» Given problem:
Write out the records from the first line up to and including the line containing "coord(541,143)", keeping every character unchanged.

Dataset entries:
---*---

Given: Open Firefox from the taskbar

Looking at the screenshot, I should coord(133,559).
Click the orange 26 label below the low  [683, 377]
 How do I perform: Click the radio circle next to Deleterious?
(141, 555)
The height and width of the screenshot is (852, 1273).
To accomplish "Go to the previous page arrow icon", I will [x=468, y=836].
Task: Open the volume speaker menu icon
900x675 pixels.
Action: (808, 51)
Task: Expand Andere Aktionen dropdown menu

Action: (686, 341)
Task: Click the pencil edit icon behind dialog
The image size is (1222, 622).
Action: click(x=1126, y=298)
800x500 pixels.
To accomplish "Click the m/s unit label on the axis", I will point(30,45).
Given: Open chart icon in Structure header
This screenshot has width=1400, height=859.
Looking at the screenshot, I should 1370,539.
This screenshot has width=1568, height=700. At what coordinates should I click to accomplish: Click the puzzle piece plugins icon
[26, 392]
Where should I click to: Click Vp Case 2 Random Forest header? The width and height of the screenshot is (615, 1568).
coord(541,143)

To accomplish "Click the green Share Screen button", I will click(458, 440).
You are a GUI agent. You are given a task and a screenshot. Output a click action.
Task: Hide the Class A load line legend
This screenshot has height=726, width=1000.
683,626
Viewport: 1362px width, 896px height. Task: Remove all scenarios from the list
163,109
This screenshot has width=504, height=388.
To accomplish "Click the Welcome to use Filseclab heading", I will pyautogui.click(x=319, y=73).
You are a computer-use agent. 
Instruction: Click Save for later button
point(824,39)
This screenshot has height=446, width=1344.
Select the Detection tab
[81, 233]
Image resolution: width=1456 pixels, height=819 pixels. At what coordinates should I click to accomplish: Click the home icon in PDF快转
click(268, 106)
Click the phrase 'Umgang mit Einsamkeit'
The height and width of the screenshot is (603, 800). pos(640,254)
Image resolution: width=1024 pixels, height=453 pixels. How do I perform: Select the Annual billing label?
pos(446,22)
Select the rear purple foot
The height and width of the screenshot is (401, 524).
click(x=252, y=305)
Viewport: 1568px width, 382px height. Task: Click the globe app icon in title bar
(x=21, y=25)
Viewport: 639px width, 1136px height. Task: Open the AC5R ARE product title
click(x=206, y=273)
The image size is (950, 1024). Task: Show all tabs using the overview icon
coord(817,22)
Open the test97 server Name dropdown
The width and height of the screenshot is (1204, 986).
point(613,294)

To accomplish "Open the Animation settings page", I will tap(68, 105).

---*---

» Finished task:
Given: Open Firefox from the taskbar

Looking at the screenshot, I should coord(133,559).
Click the orange 26 label below the low  [683, 377]
 How do I perform: Click the radio circle next to Deleterious?
(141, 555)
The height and width of the screenshot is (852, 1273).
To accomplish "Go to the previous page arrow icon", I will [x=468, y=836].
Task: Open the volume speaker menu icon
900x675 pixels.
Action: (808, 51)
Task: Expand Andere Aktionen dropdown menu

Action: (686, 341)
Task: Click the pencil edit icon behind dialog
The image size is (1222, 622).
Action: click(x=1126, y=298)
800x500 pixels.
To accomplish "Click the m/s unit label on the axis", I will point(30,45).
Given: Open chart icon in Structure header
This screenshot has width=1400, height=859.
Looking at the screenshot, I should 1370,539.
This screenshot has width=1568, height=700. At what coordinates should I click to accomplish: Click the puzzle piece plugins icon
[26, 392]
Where should I click to: Click Vp Case 2 Random Forest header? The width and height of the screenshot is (615, 1568).
coord(541,143)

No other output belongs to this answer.